Template pricing allows for a wide range of configurations that must be evaluated to determine the correct pricing for a given Customer, Customer Location, Item and Pricing Date. Template pricing can optionally be configured for a Company, Division, Active From/To dates and even specific to a day of the week. Although the previous configurations are all optional a template must be for one of three customer-based configurations, Price Group, Customer and Customer Location.

Contract pricing requires Effective date, Expiration date and at least one Type, Item or Extended configuration. Contract pricing is designed to set pricing for a short period of time that supplants Template pricing.

One final note on templates. You can have a template for a customer with items and no pricing method configured. This template serves as a list of valid items for the customer. The actual pricing could be configured on a Super Customer or Price Group.



Hierarchy

Hierarchy is a combination of template pricing and contract pricing. Although Contract Special pricing supersedes template pricing it can rely on the template to calculate the price. Contract Feature pricing only adds to the template price.

Each Sales Order is for a Customer, Customer Location, Price Date, and a series of Items. The Price Date is either the Order Date, Ship Date, Delivery Date, or Invoice Date based on a Customer configuration. The Price Date is used to filter the Template Header, Template Detail, and Contract Prices.

When it comes to Companies and Divisions, all other configurations being equal Division supersedes Company templates.

Template Pricing

Assuming all we have is template pricing and we have isolated the templates based on Company, Division and Dates then the hierarchy is as follows.

  1. Customer Location

  2. Customer

  3. Super Customer

  4. Pricing Group

For example:

  • Wal-Mart Store 102 has 3 items but only one item has a pricing method configured.

    • Item1 Method None

    • Item2 Method Fixed Differential Amount $.95

    • Item3 Method None

  • Wal-Mart Super Customer has the same 3 items as Store 102 all with pricing methods.
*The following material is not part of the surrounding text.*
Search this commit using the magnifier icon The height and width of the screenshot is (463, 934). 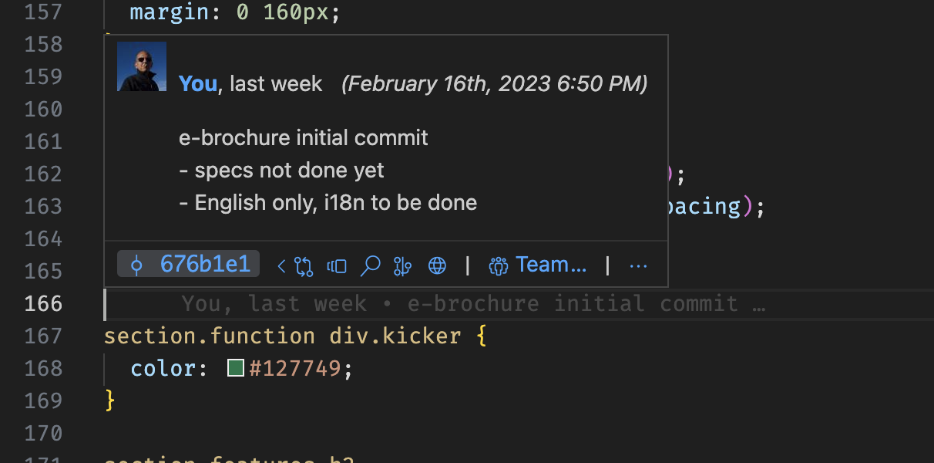coord(371,265)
    • Item1 Method Fixed Differential Amount $1.05

    • Item2 Method Fixed Differential Amount $1.25

    • Item3 Method Fixed Differential Amount $1.15

  • Wal-Mart Store 102 item pricing

    • Item1 $1.05 (from Super Customer Template)

    • Item2 $ .95 (from Store Template)

    • Item3 $1.15 (from Super Customer Template)

In the example above the pricing uses two different templates to determine the item price for the store. Note the template for Store 102 could have been at the Customer or the Customer Location level.



Contract Price Special

If we were to create a Contract Special price for Item2 Fixed at $.90 for the Super Customer, because it is a contract it will supersede the template pricing for the Customer.

  • Wal-Mart Store 102 item pricing

    • Item1 $1.05 (from Super Customer Template)

    • Item2 $ .90 (from Super Customer Contract Price Special)

    • Item3 $1.15 (from Super Customer Template)

Because we can create contracts for Items, Inventory Types and Extended Information the pricing routine must check each configuration to determine of pricing is available for a specific item. The hierarchy is Item, Inventory Type and Extended Information.

It is important to note that only one Contract Price Special can be enforce for any given item of a sales order.



Contract Price Feature

Feature pricing is in addition to any calculated price. In fact, Features create a separate pricing record in the Order Invoice Line Price table for this reason.

If we were to create a Contract Feature price for Item2 of $ -.05 for all customers, the feature will be applied on top of the Customer Template and Super Customer Special Contract. Note: we do this by creating a Feature Contract for the item but do not specify a Price Group, Super Customer, Customer, or Ship Location.

  • Wal-Mart Store 102 item pricing

    • Item1 $1.05 (from Super Customer Template)

    • Item2 $ .85

      • $ .90 (from Super Customer Contract Price Special)

      • $-.05 (from All Customers Contract Price Feature)

    • Item3 $1.15 (from Super Customer Template)

One final note on Contract Price Feature, the software does allow for multiple features for the same item. Each feature must be configured on separate Feature Contract configurations.